Interessante e coinvolgente tutta la seconda parte, più netta, più chiara, più scientifica, meno salti temportali lunghi e inspiegati, meno contraddizioni, probabilmente perchè giunti oramai dopo sette anni a dimostrazione che “Dio non esiste” e ciò che non conosciamo, la cui esistenza è messa a tacere, non può più creare dubbi.
Curiosa interpretazione del concetto che gli occhi riflettano l’anima di un essere, tramite svariati casi del destino, Ian si trova a girare il paese, prima per sfiduciosa casualità nei confronti di test a cui viene sottoposto il suo bambino, e poi spinto da quella che diviene sua moglie per scoperte, cinematograficamente parlando, fatte in una maniera frettolosa, che non incontra ostacoli, per cui gli indizi si manifestano a lui improvvisi e collettivi,in cui quel minimo di scintillio stimolante da 007 svanisce come un lampo in un cielo piovoso, per confutare la sua non-dottrina.

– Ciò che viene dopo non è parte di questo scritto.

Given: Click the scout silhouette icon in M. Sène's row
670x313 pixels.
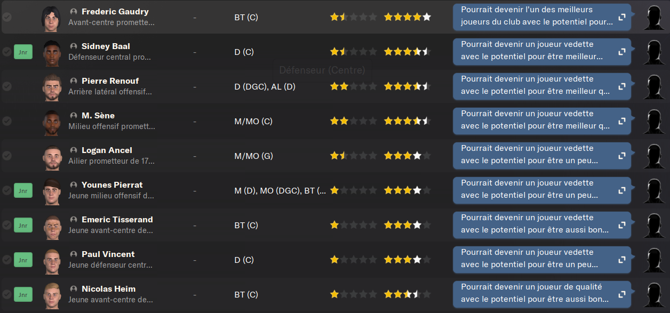Looking at the screenshot, I should 654,121.
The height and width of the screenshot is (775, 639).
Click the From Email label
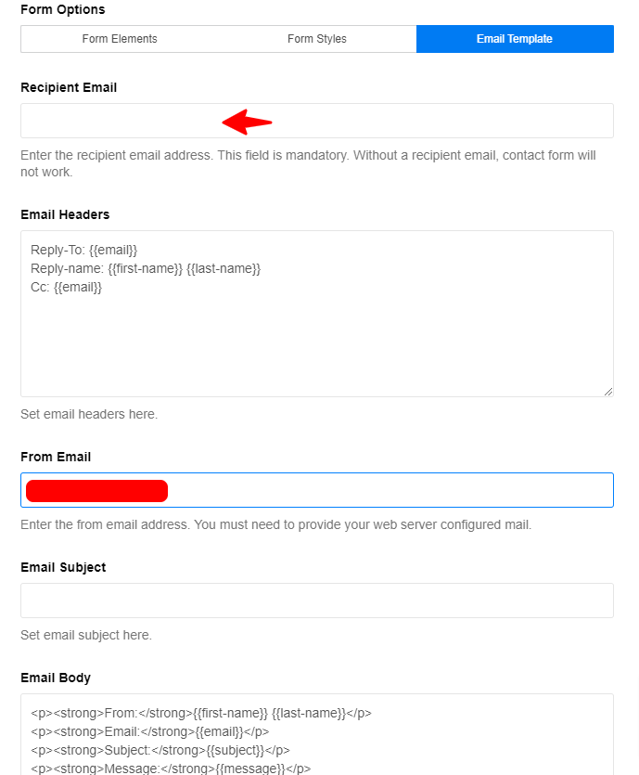56,457
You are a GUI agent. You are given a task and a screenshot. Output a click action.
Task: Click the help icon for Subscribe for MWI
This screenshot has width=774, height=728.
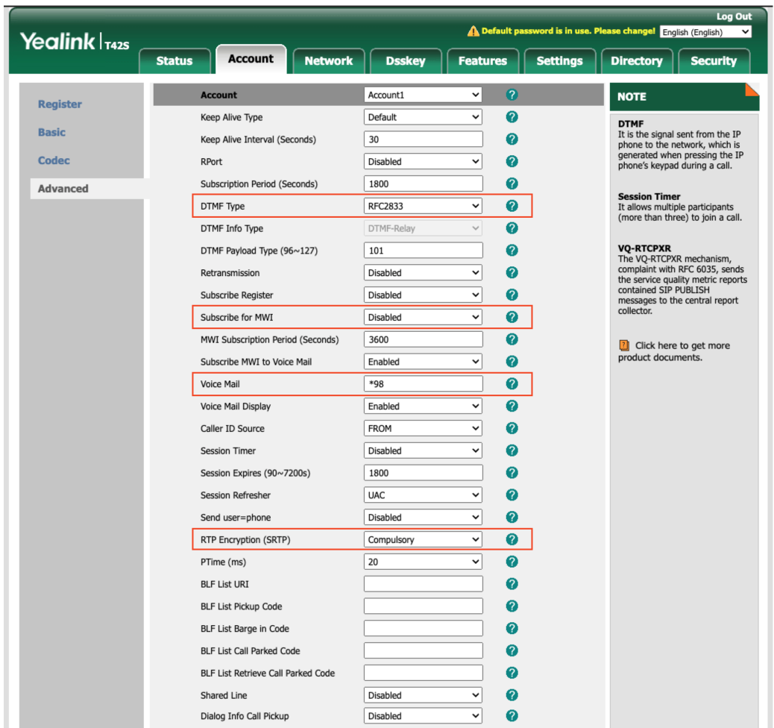[512, 317]
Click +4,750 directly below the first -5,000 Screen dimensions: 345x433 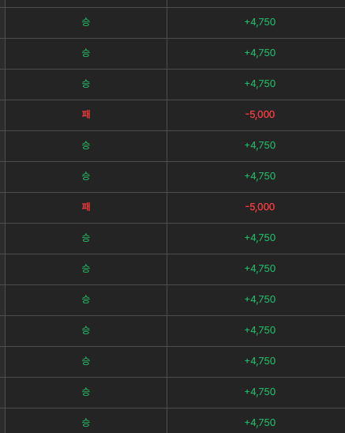[260, 145]
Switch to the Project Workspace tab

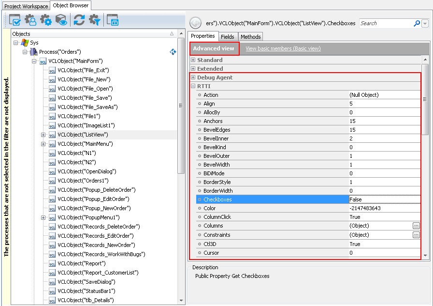pos(26,6)
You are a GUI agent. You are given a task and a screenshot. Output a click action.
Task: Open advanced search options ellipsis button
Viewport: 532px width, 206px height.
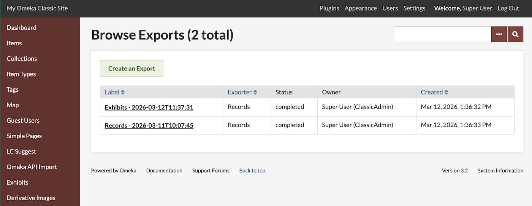point(499,34)
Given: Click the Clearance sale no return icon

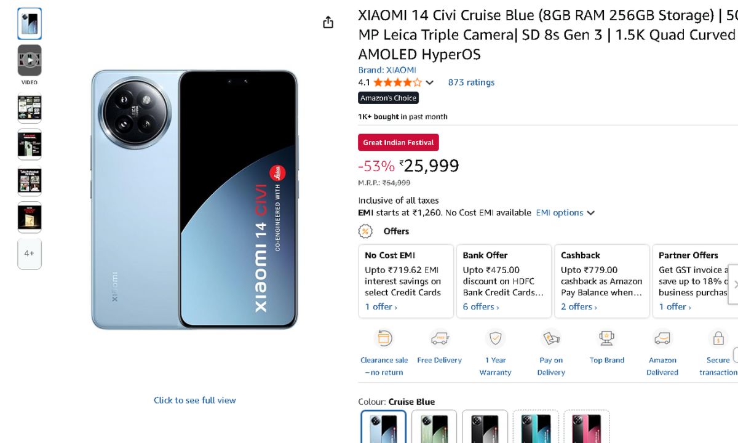Looking at the screenshot, I should (384, 338).
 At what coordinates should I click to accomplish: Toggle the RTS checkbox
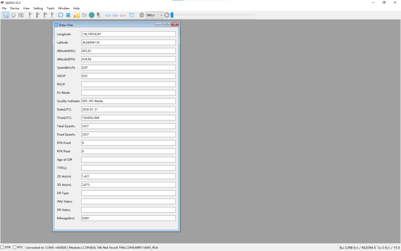click(15, 247)
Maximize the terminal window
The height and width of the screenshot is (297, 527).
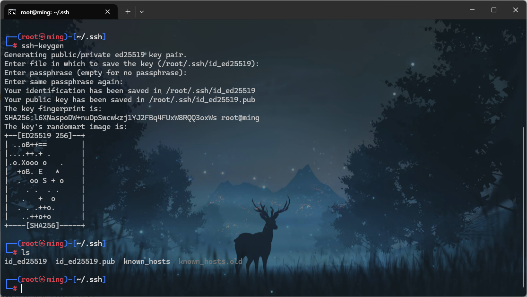click(x=493, y=10)
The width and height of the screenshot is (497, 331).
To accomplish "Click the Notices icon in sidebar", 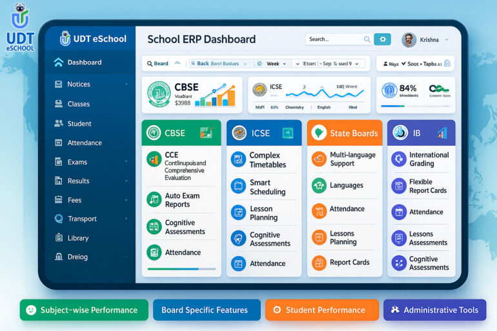I will 58,85.
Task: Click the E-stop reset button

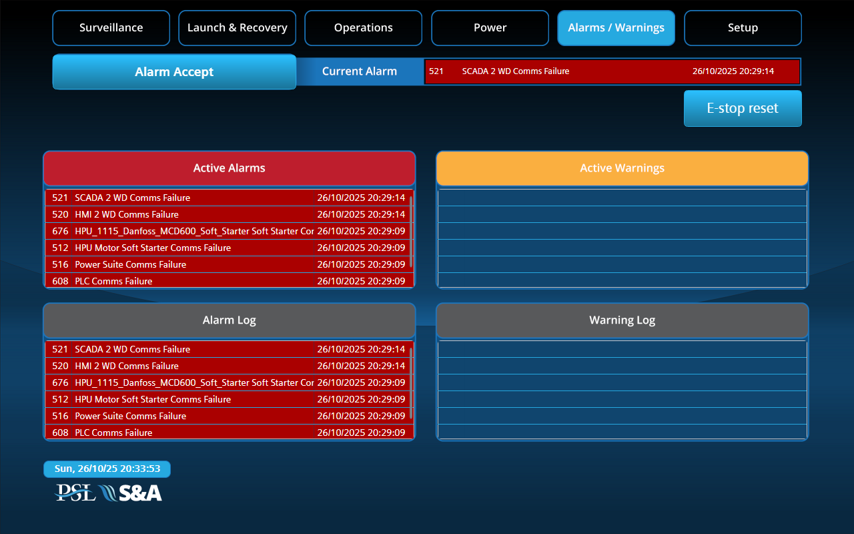Action: coord(743,108)
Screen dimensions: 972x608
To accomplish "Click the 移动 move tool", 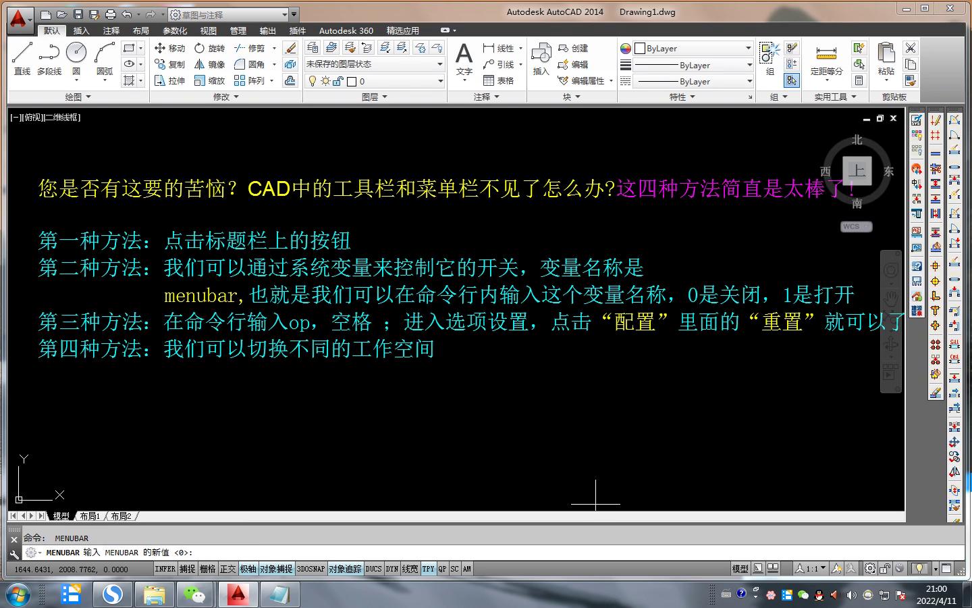I will click(169, 48).
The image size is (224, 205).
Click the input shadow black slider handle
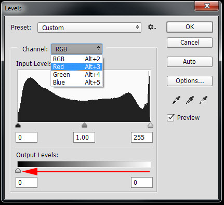point(18,125)
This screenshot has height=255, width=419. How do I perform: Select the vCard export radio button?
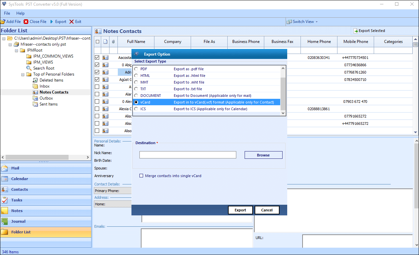point(136,102)
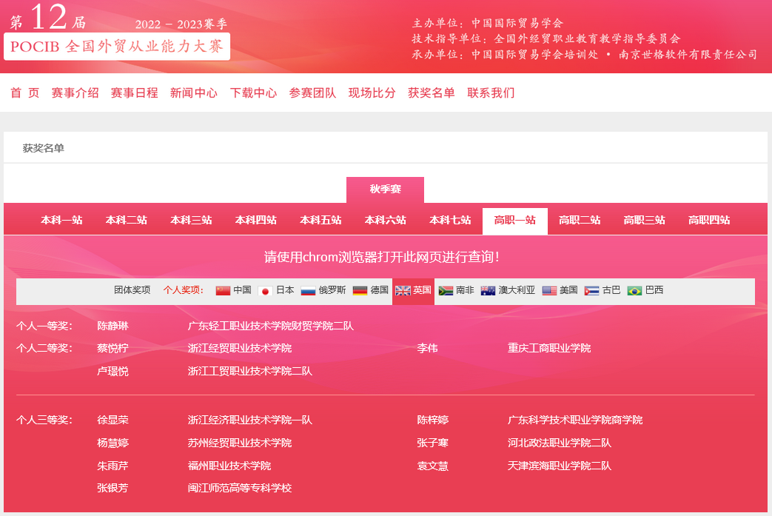This screenshot has height=516, width=772.
Task: Choose the Germany flag icon
Action: [360, 291]
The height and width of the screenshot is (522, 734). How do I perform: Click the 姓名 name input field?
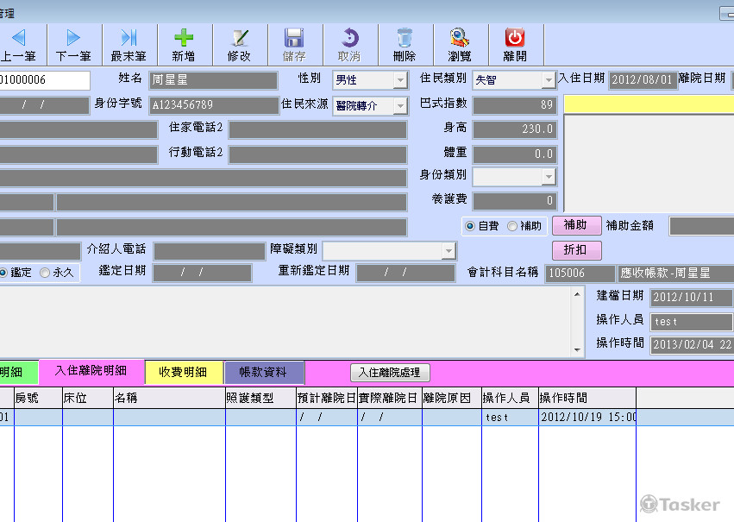click(213, 80)
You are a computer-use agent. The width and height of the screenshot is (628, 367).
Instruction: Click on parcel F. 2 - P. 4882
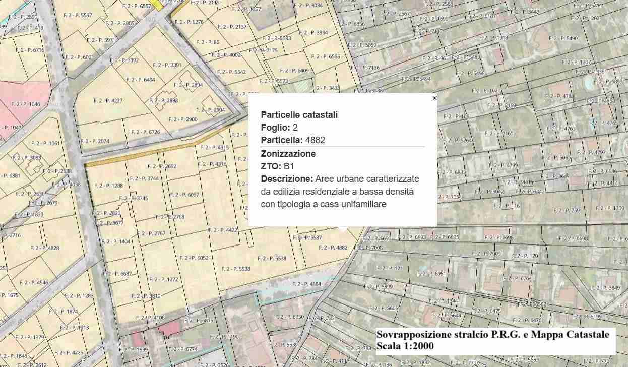point(333,248)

Nuovamente perso per il mondo è alla ricerca quasi impossibile, in un quartiere molto povero e popoloso Indiano, degli occhi di Sofi, o almeno dell’anima che le apparteneva rincarnata in una bambina che dovrebbe portare con se ricordi della vita passata, Ian riesce a ritrovare quello sguardo e a sposare la sua discutibile (a questo punto) scienza con una spiritualità a cui non aveva mai creduto, ma a cui egli è spinto a soggiacere dinanzi a dimostrazioni effettive del vero.
Finale poco curato nella trama, ma molto nel dettaglio dalla musica alle inquadrature lo scienziato e la sua scoperta si incamminano emozionati per mostrare al mondo una grandezza fino a quel momento celata.